The defence ministry said on Telegram: “On the morning of 30 July, the Kyiv regime’s attempted terrorist attack with unmanned aerial vehicles on objects in the city of Moscow was thwarted.

“One Ukrainian UAV was destroyed in the air by air defence systems over the territory of the Odintsovo district of Moscow region.

“Two more drones were suppressed by electronic warfare and, having lost control, crashed on the territory of Moscow-City’s non-residential building complex.”

Moscow-City is a commercial development in the west of the capital.

Mayor Sergei Sobyanin posted on Telegram that the “facades of two city office towers were slightly damaged” but added there were no victims.

Several windows had been blown out on the corner of the buildings, AFP photos showed, with mangled steel beams visible and documents strewn on the ground below.

Police officers had cordoned off the area.

The TASS state news agency reported the capital’s Vnukovo airport was “closed for departures and arrivals, flights are redirected to other airports” but operations appeared to have returned to normal inside an hour.

Overnight, a Ukrainian drone hit a police station in the frontier Russian region of Briansk but there were no victims, the regional governor said.

“Ukrainian forces attacked the district of Trubchevsky at night,” Alexander Bogomaz said on Telegram. “A drone hit the police station in this district. No victims” but the windows and roof were damaged, he added.

Other attacks

Earlier this month, a volley of drone attacks briefly disrupted air traffic at the same airport.

The defence ministry also said yesterday that 25 Ukrainian drones were destroyed by air defence fire in an overnight attack on Crimea, a peninsula Moscow annexed in 2014.

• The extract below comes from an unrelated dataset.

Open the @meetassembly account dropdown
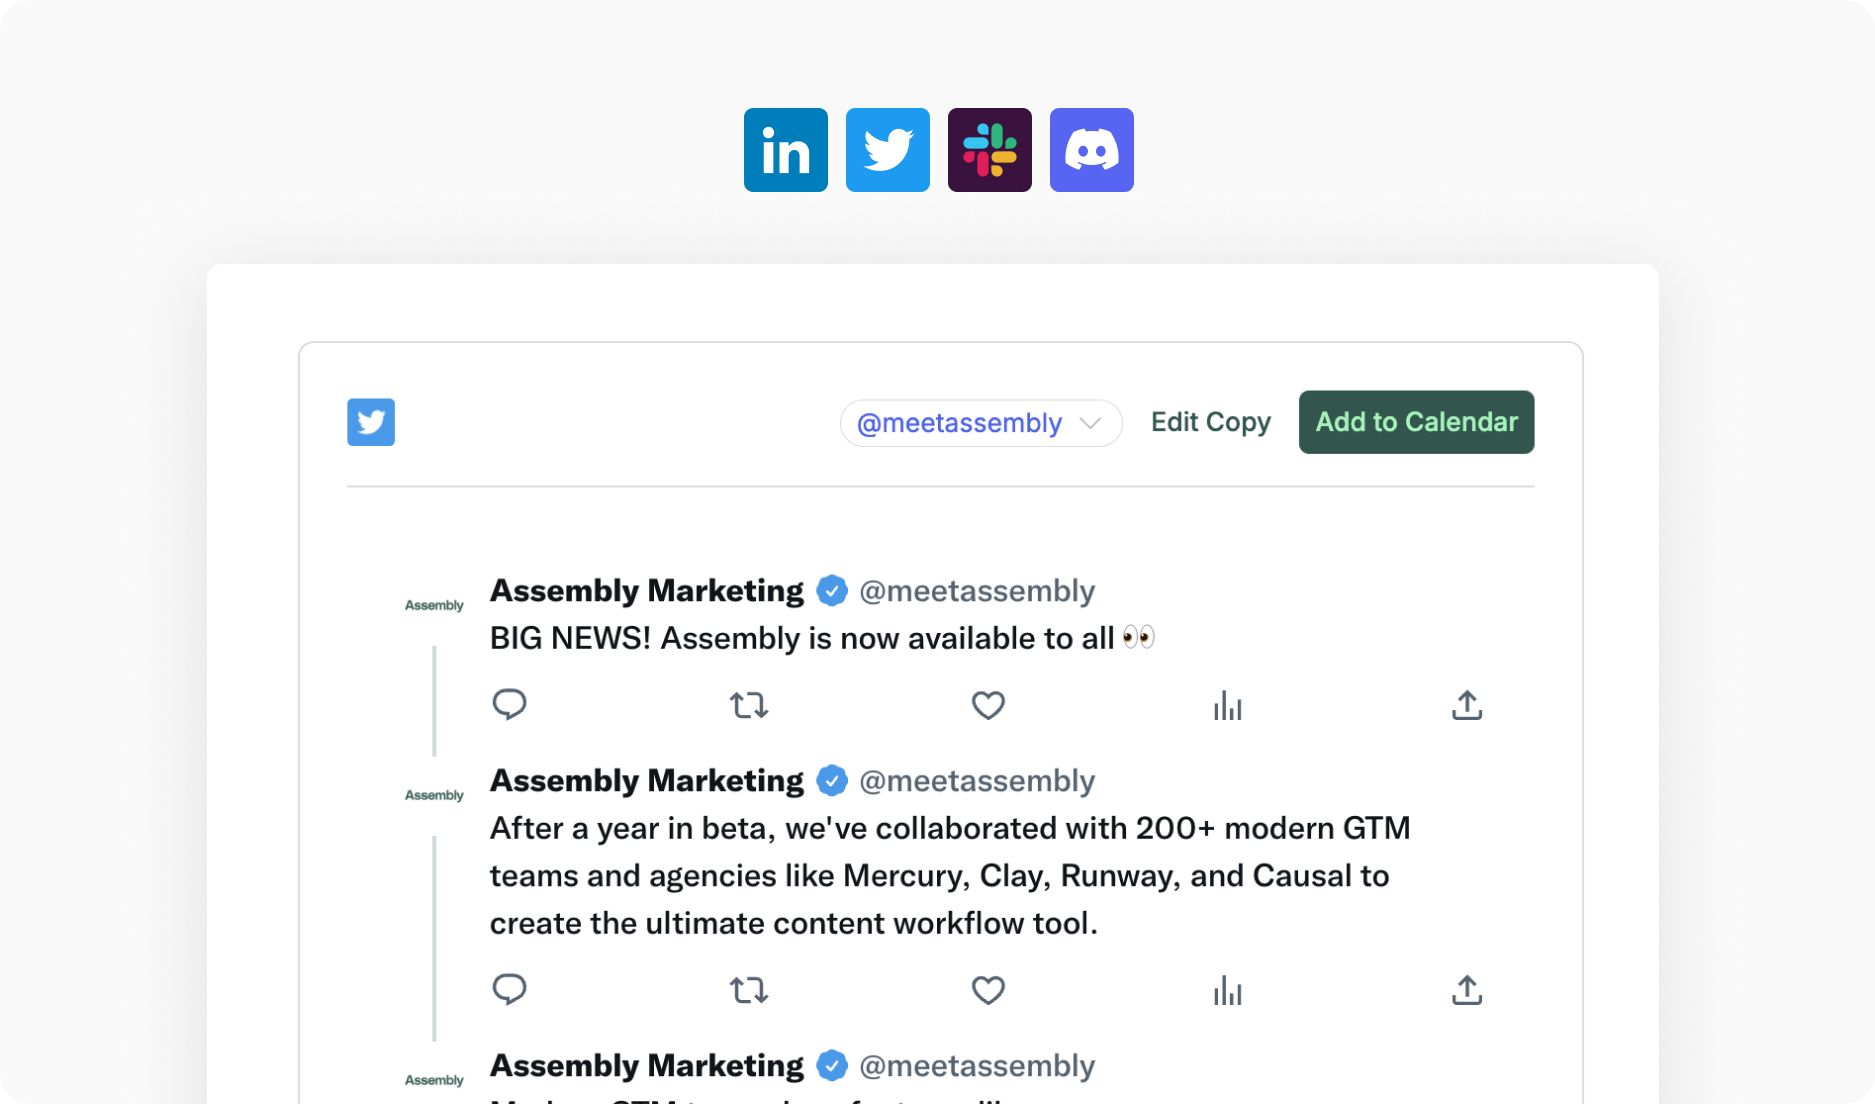 [x=980, y=423]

“Another nine Ukrainian drones were suppressed by means of electronic warfare and, without reaching the target, crashed into the Black Sea,” the ministry said, adding that there were no victims.

Crimea has been targeted by Kyiv throughout Moscow’s Ukraine offensive but has come under more intense, increased attacks in recent weeks.

Kyiv has repeatedly said it plans to take Crimea back.

The attacks on Moscow come several weeks into a Ukrainian counter-offensive to claw back territory captured by Russia since large-scale hostilities erupted in February 2022.

On Friday, Russia said it had intercepted two missiles over its southern Rostov region bordering Ukraine, with at least 16 people wounded by debris falling on the city of Taganrog.

Shortly after, it said it had downed a second S-200 missile near the city of Azov, with debris falling in an unpopulated area.

Across the border, a Russian strike killed two people in the southern city of Zaporizhzhia on Saturday, authorities there said.

Two civilians were also killed in a missile attack on Saturday on the northeastern city of Sumy, the municipal city council said, with 20 more hurt, three of them hospitalised after a higher education institution was hit.

According to public broadcaster Suspilne, the building was destroyed in an explosion at about 8pm (5pm Irish time).

In early July, a Russian drone attack hit an apartment building in the same city, killing three and wounding 21.